As a work of historical detection, Royal Fortune is a remarkable achievement, not least because its author was naturally given no assistance from the Palace, The Royal Archives were closed to him as they are to most people who wish to look at recent material, or ‘sensitive’ matters. And some essential documents from Treasury files in the Public Record Office had unaccountably disappeared. But by following up hints and suggestions in Hansard, by looking at the private papers of many of the figures most closely involved, such as Lloyd George and Ramsay MacDonald, and by combing the available official documents, Hall has managed to put together the first serious financial history of the monarchy in the modern period. Inevitably, there are parts of his account which are sketchy and speculative, his broader grasp of the historical context seems rather weak, there are some important collections, such as Lord Esher’s papers, which he does not seem to have consulted, and his prose rarely rises above the level of the pedestrian. But for all that, the book is a major contribution to the current discussions about the royal family, and the blurb writer does not exaggerate in claiming that ‘debates about the monarchy will never be the same again.’

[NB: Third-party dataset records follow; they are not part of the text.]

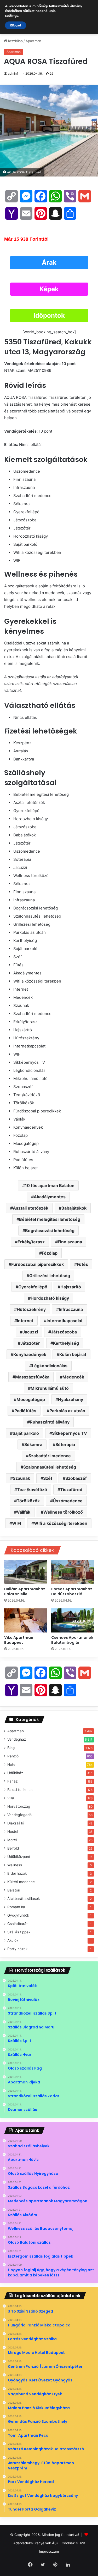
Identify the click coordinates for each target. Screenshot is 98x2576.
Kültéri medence (21, 1882)
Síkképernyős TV (69, 1433)
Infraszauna (71, 1309)
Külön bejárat (72, 1354)
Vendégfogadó (19, 1815)
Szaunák (21, 1478)
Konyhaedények (29, 1354)
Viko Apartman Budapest (18, 1640)
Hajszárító (70, 1286)
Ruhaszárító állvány (50, 1422)
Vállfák (23, 1512)
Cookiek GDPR (73, 2543)
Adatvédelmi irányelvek (32, 2543)
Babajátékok (74, 1208)
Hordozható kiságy (50, 1298)
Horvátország (18, 1806)
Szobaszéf (76, 1478)
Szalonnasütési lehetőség (49, 1467)
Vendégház (16, 1739)
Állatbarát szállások (23, 1898)
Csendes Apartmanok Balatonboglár (72, 1640)
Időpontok (49, 315)
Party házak (17, 1949)
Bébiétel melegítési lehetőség (49, 1219)
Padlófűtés (25, 1410)
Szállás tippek (18, 1932)
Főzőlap (49, 1253)
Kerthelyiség (66, 1343)
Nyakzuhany (70, 1399)
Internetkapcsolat (65, 1320)
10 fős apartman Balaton (49, 1185)
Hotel (11, 1764)
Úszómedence (68, 1500)
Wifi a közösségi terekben (60, 1523)
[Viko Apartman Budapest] (25, 1620)
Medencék (73, 1377)
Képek (49, 289)
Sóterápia (65, 1444)
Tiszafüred (71, 1489)
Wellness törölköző (63, 1512)
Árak (49, 262)
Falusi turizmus (19, 1790)
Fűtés (82, 1264)
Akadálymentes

As one of the most unattractive and avaricious of Britain’s 20th-century monarchs, King Edward VIII, once observed, albeit in rather a different context, ‘something must be done.’ But what, exactly? To begin with, Parliament should sponsor a fully comprehensive history of the monarchy’s finances during the last two hundred years, which should be written by a reputable scholar, who must be given full access to all relevant material. At the same time, there should be set up a Royal Commission on the Organisation and Finances of the Monarchy, which should establish the truth about the current scale of royal wealth, both public and private, and provide that ‘authentic information’ which Trevelyan rightly demanded more than one hundred years ago. This should then make it possible to set up a new Department of the Crown, under the auspices or the government, which would be responsible for the administration and financing of all the public aspects of the monarchy, and which should be headed by a permanent secretary, who might also double as the Queen’s private secretary, and who should be recruited from the Civil Service rather than from the grouse moors.
Most important of all, the Queen should be compelled by Parliament to declare her private wealth, and her private income, and to pay her taxes, as her great-great-grandmother and her great-grandfather did before her. Like so much else about the 20th-century monarchy, royal tax avoidance is nothing more than a recently-invented tradition. But in this case, the sooner it is disinvented the better.